Tánatos, sirviente de su padre y dios de la muerte, había insinuado que Plutón podía estar haciéndole un favor a Hazel al no prestarle atención. Después de todo, se suponía que ella no debía estar viva. Si Plutón reparaba en ella, podría ser que tuviera que volver a la tierra de los muertos.

Eso significaba que no era nada recomendable pedir ayuda a Plutón. Y sin embargo…

Por favor, papá, se sorprendió rezando. Tengo que encontrar una forma de llegar a tu templo en Grecia: la Casa de Hades. Si estás ahí abajo, muéstrame qué debo hacer.

Un movimiento fugaz en el borde del horizonte le llamó la atención: algo pequeño y beis que corría a través de los campos a una velocidad increíble, dejando una estela de vapor como la de un avión.

Hazel no podía creerlo. No osaba albergar esperanzas, pero tenía que ser…

—Arión.

—¿Qué? —preguntó Nico.

Leo lanzó un grito de alegría mientras la nube de polvo se acercaba.

—¡Es su caballo, tío! Te has perdido esa parte. ¡No lo hemos vuelto a ver desde que estuvimos en Kansas!

Hazel se rió por primera vez desde hacía días. Se alegraba mucho de ver a su viejo amigo.

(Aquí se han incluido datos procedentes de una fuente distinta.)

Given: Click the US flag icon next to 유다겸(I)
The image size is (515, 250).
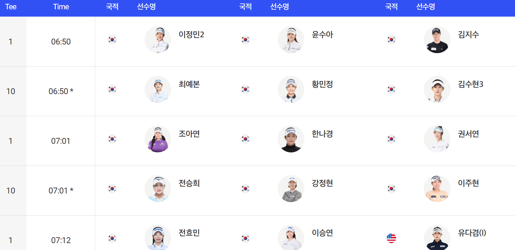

A un kilómetro y medio hacia el norte, el pequeño punto beis rodeó una colina y se detuvo en la cumbre. Costaba distinguirlo, pero cuando el caballo se empinó y relinchó, el sonido llegó hasta el Argo II. A Hazel no le cabía duda: era Arión.

—Tenemos que reunirnos con él —dijo—. Ha venido a ayudarnos.

—Vale —Leo se rascó la cabeza—. Pero, ejem, dijimos que no volveríamos a posar el barco en tierra, ¿recuerdas? Ya sabes, como Gaia quiere destruirnos y todo eso…

—Tú acércame, y usaré la escalera —a Hazel le latía el corazón con fuerza—. Creo que Arión quiere decirme algo.